Review: God Country #2

img_0475It isn’t often that I feel the second issue of a comic is better than the first. Sometimes, a first issue can be fantastic, and the second can go either way, especially when a writer is trying to build something that sometimes requires your patience. I will say that without a doubt, that not only is God Country #2 even better than the first issue of the new series from Image Comics, which was still good, it gave some answers to what is appearing to be a story of epic proportions much quicker than I expected.

In the first issue, we saw Roy Quinlan taking after his father, Emmett, who suffers from Alzheimer’s. Well that is until he holds a giant badass sword that seemed to fall from the sky, then he remembers everything. It is a clever plot device that is similar to the classic story of Thor, the god of thunder we all know, but it tells it with a twist. Without the sword, Emmett will return to his days of forgetfulness, fits of anger, and lose everything that makes him who he is. There are some truly touching moments in this book that I loved. From seeing him holding his granddaughter in a tight embrace, to remembering Roy, his son, and perhaps the most powerful scene of all, remembering the loss and memories of his wife. As he explains to a god who comes for the sword, these memories belong to him, even the painful ones. As Emmet says, he should be able to remember the girl he loved.

This issue explains where the sword, or Valofax as it has been named, came from. The son of its creator, who goes by the name of Artistus arrives to take the sword back home to his father and gives us a lot of backstory of the weapon, as well as some foreshadowing of what may come if Emmet does not give it up. I really enjoyed the dialogue between a giant space knight and an old man from Texas. Donny Cates keeps the conversations strangely believable considering the context of who is talking. Emmet is charming, and I am already rooting for him. I can empathize why he would want to keep the sword, no matter who will come for him. He is a man near the final years of his life, and has just regained his ability to remember his children, his grandchildren, his wife, and so much more. I believe that most of us may take on a god to risk keeping the things that matter most when you are near the end of your days, your memories. Especially when they are of those that you love so dearly.


Variant Cover

Geoff Shaw has a really cool sketch pencil style that Jason Wordie adds a colored pencil look on top of. It works well for the story, in the same way, I said about the first issue, and all of the characters come to life off of the page. The bright sun and plains of Texas are done with justice, and the scene where Emmett rebuilds his house within seconds is as biblical as it is awesome. Even the subtle tears strolling down Emmett’s face works to push the narrative forward of not only a story of epic fantasy, but of an old man who is being gifted his memories again. It is a great balance the creators walk, and the art is a big part of it.

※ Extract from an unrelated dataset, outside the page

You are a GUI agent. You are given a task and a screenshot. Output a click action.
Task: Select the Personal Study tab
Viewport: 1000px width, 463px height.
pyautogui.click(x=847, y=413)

This is a story about a man with a sword who will face gods and demons alike. It is also a story about a man who is reconnecting with his family again. Those two things work well together because it is apparent that they will come to a head at some point. Emmett is the only one with these powers that Valofax gives, so will these gods and demons come for his kin? What sacrifices will he have to do to keep Valofax, and how far is he willing to go before he gives it up? I cannot wait to find out those answers. Grab this comic now while it is early in the series. God Country #2 is fresh, and original, and Emmett is simply awesome.